Texte d'étude
◆ ◆ ◆ ◆ ◆

Nous aussi, quoi que cela soit de façon plus modeste, nous devrions partir de l' « analyse pondérée et rigoureusement objective de toutes les forces en présence » et « reconnaître ouvertement une erreur, en découvrir les causes, analyser les situations qui en sont à l'origine, étudier attentivement les moyens pour la corriger : voilà l'indice de sérieux d'un parti ».

Mon impression est que, dans le débat en cours, on tend à se concentrer sur les réponses immédiates, les alliances et la tactique électorale en général, sans avoir défini quelle stratégie générale nous devons adopter et sans avoir analyser la situation concrète et la nature des forces politiques en jeu.


2 – Analyse des gouvernements de centre-gauche :


Les communistes, qui sont de façon gramscienne « philosophes de la praxis », doivent toujours faire un bilan de leur expérience et comprendre, sur cette base, comment ils doivent modifier, et dans quelle direction, leur pratique.

Analysons alors notre histoire depuis vingt ans, basée sur l'alliance stratégique avec le centre-gauche, et qui comprend la participation à deux gouvernements dirigés par Prodi.

Quels éléments positifs retenir de notre participation aux deux gouvernements ?

Voyons cela.

Le premier gouvernement Prodi a augmenté la TVA de 19 à 20%, rabaissé les tranches de l'impôt sur le revenu et sa progressivité, portant la tranche maximale d'impôt sur le revenu pour les plus riches de 51 à 45%. Surtout, il a lancé le processus de privatisation du marché du travail italien avec la loi Treu (1997). Cette loi, selon l'OSCE, a eu un impact beaucoup plus important en termes de déréglementation du marché du travail que la loi Biagi, adoptée par le gouvernement Berlsuconi en 2003.

◆ ◆ ◆ ◆ ◆

Données

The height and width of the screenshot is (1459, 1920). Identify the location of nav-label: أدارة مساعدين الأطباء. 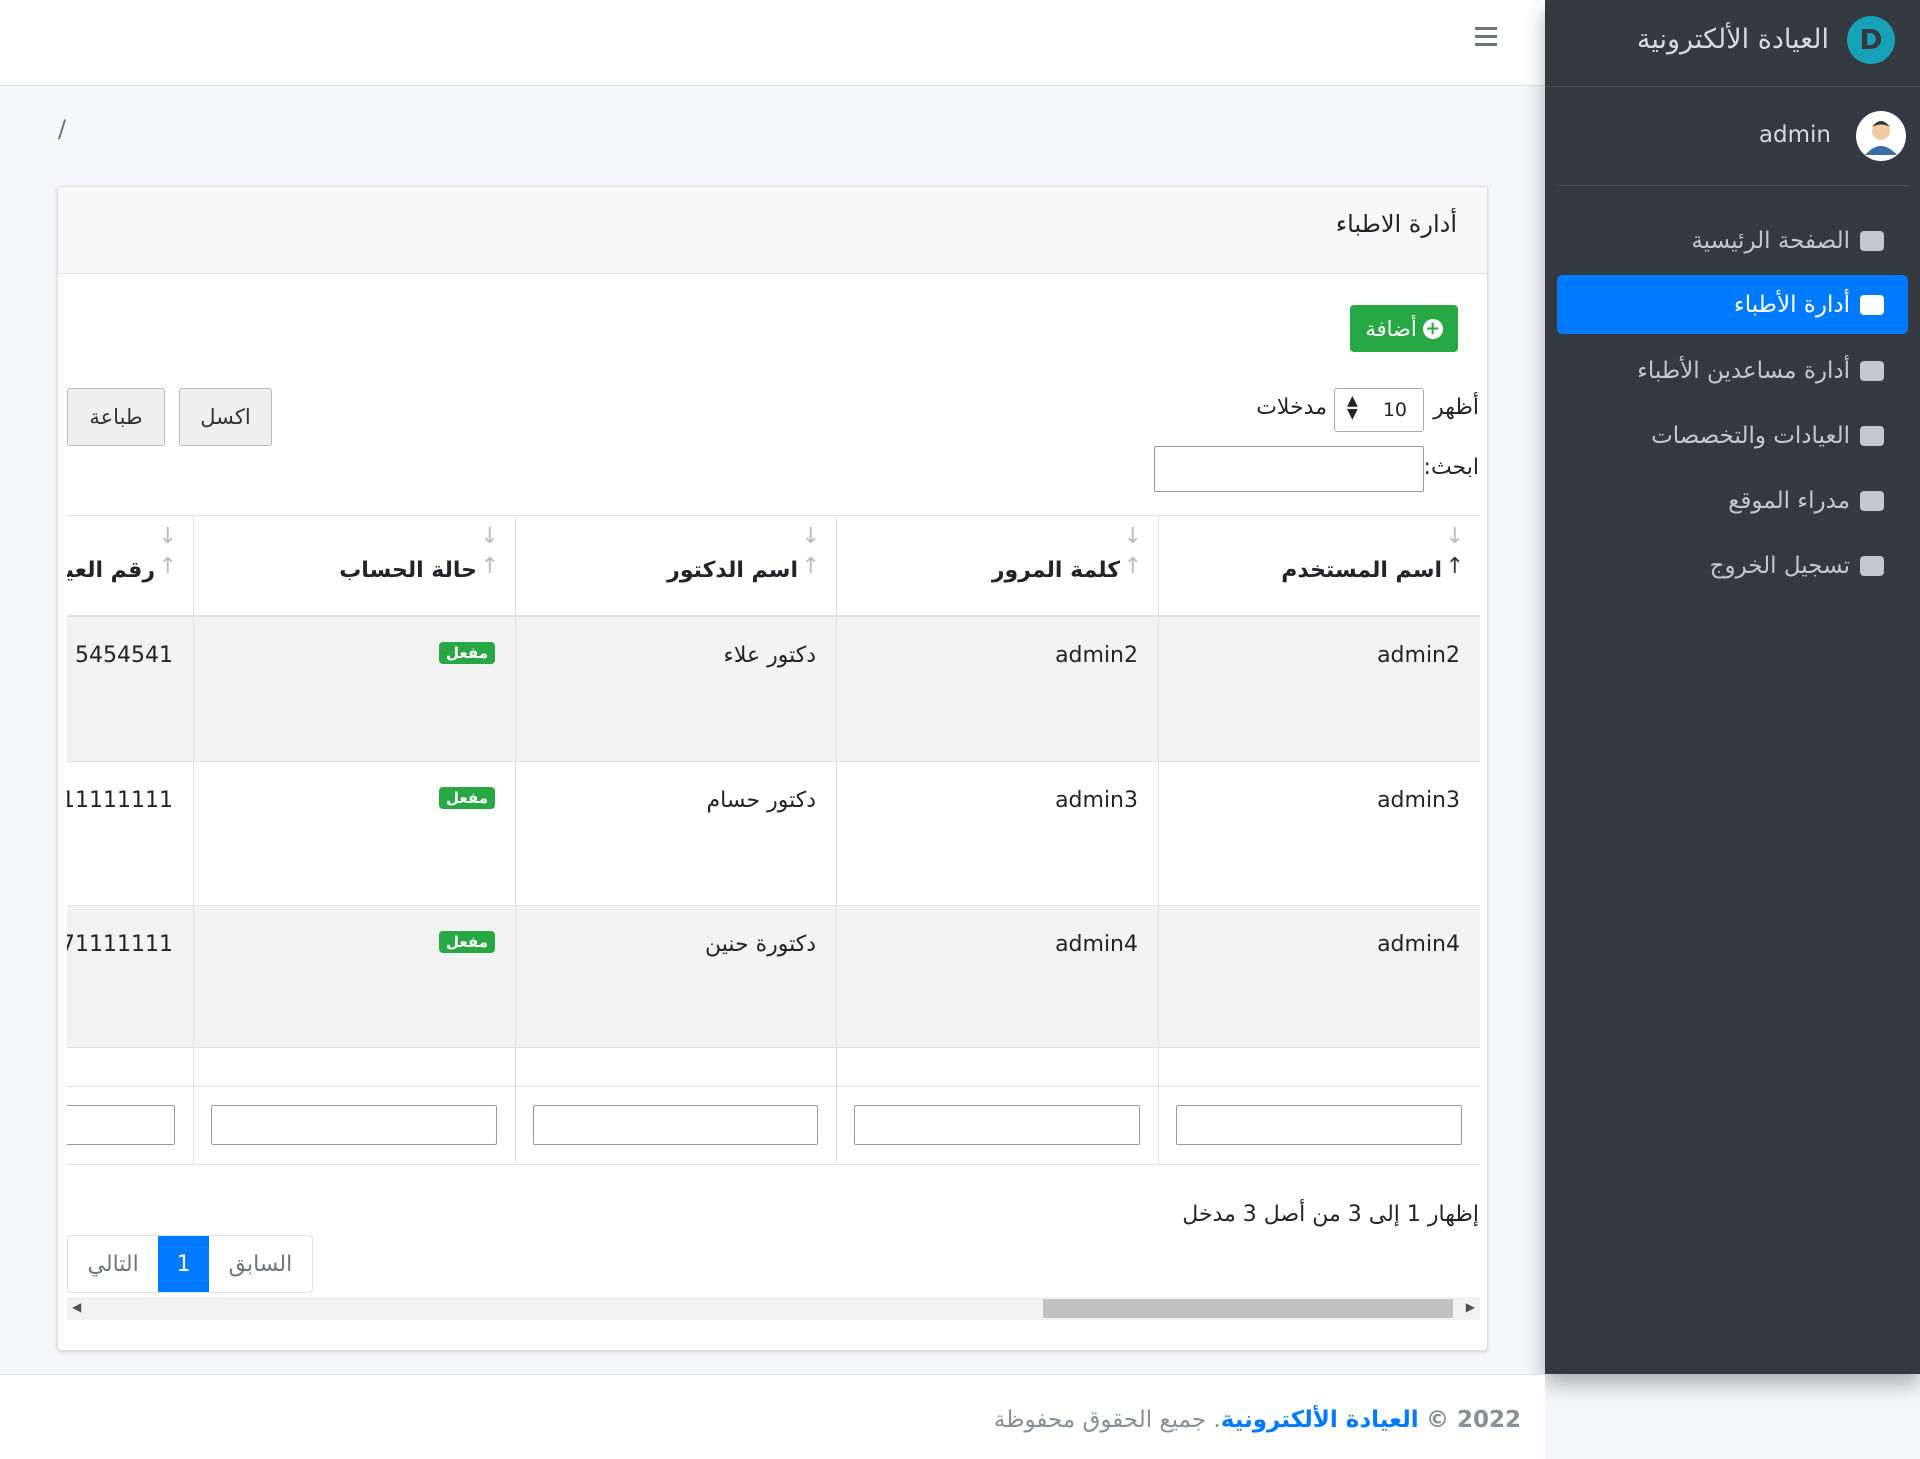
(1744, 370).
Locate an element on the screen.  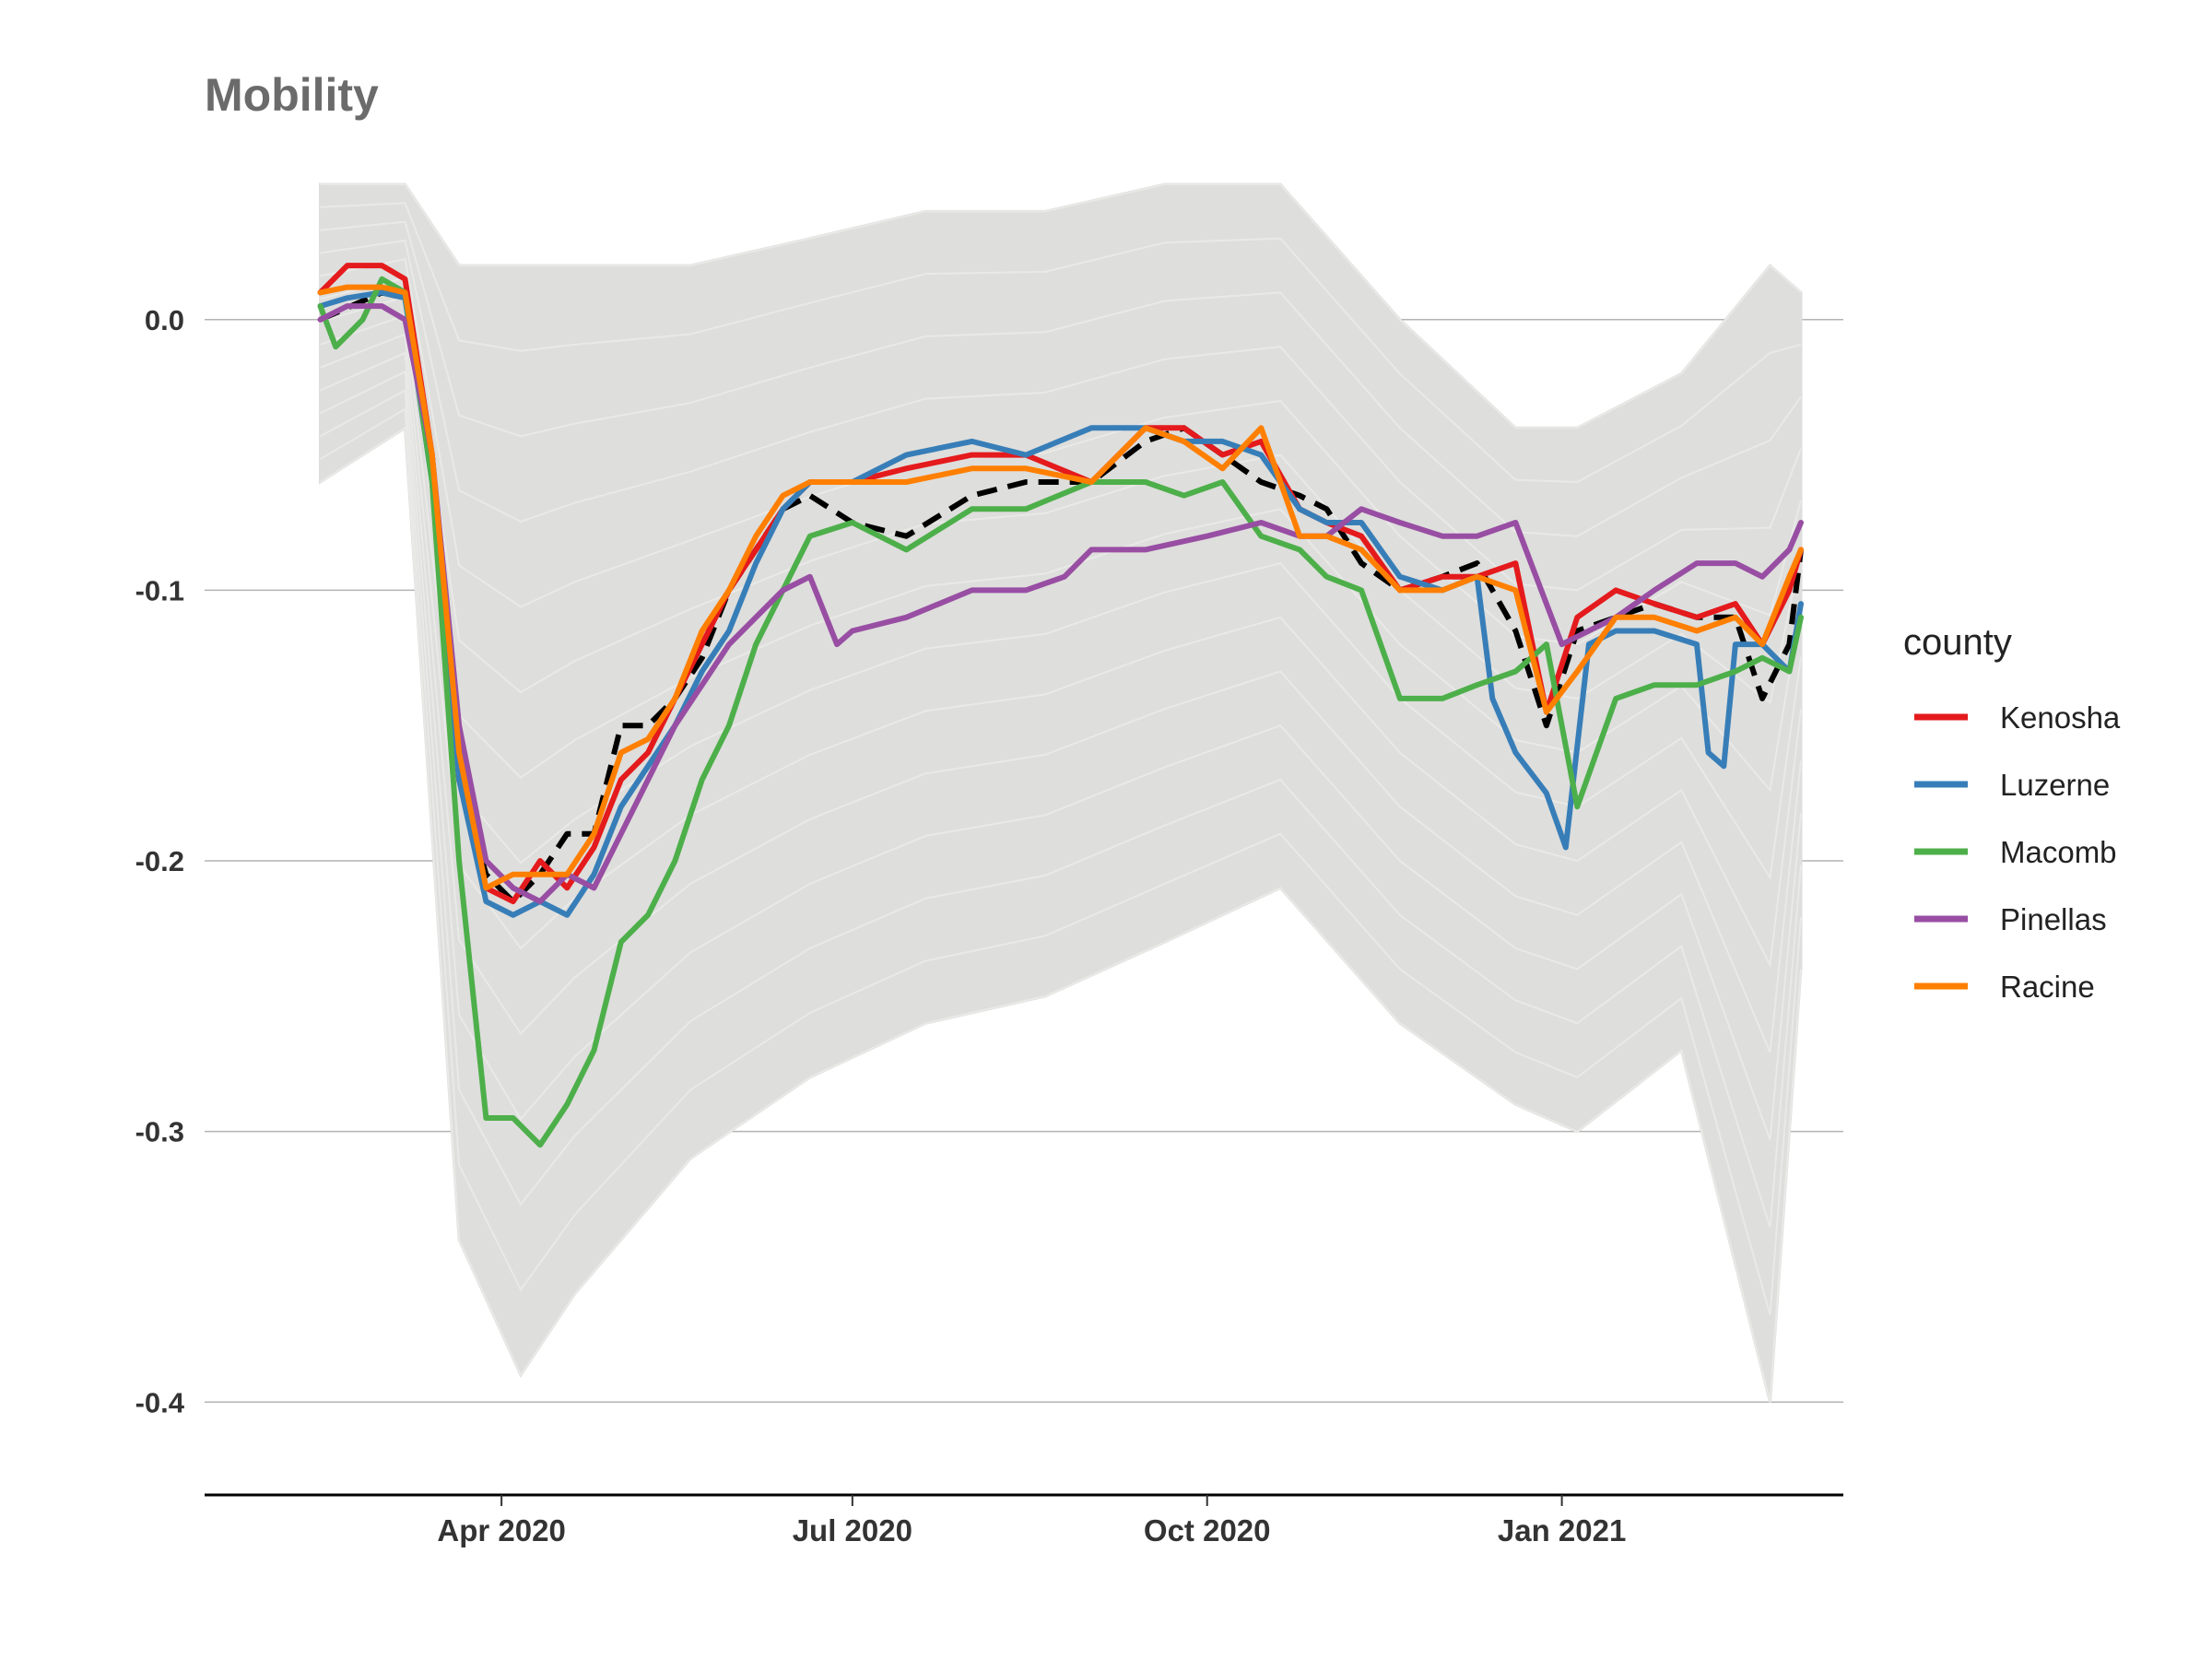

◆ ◆ ◆ ◆ ◆

Consigne
Relevez dans le texte d'étude toutes les mesures qu'il attribue au premier gouvernement Prodi.

Votre réponse
- Hausse de la TVA de 19 à 20 %
- Baisse des tranches de l'impôt sur le revenu et de sa progressivité
- Passage de la tranche maximale d'impôt sur le revenu pour les plus riches de 51 à 45 %
- Lancement de la privatisation du marché du travail italien avec la loi Treu (1997)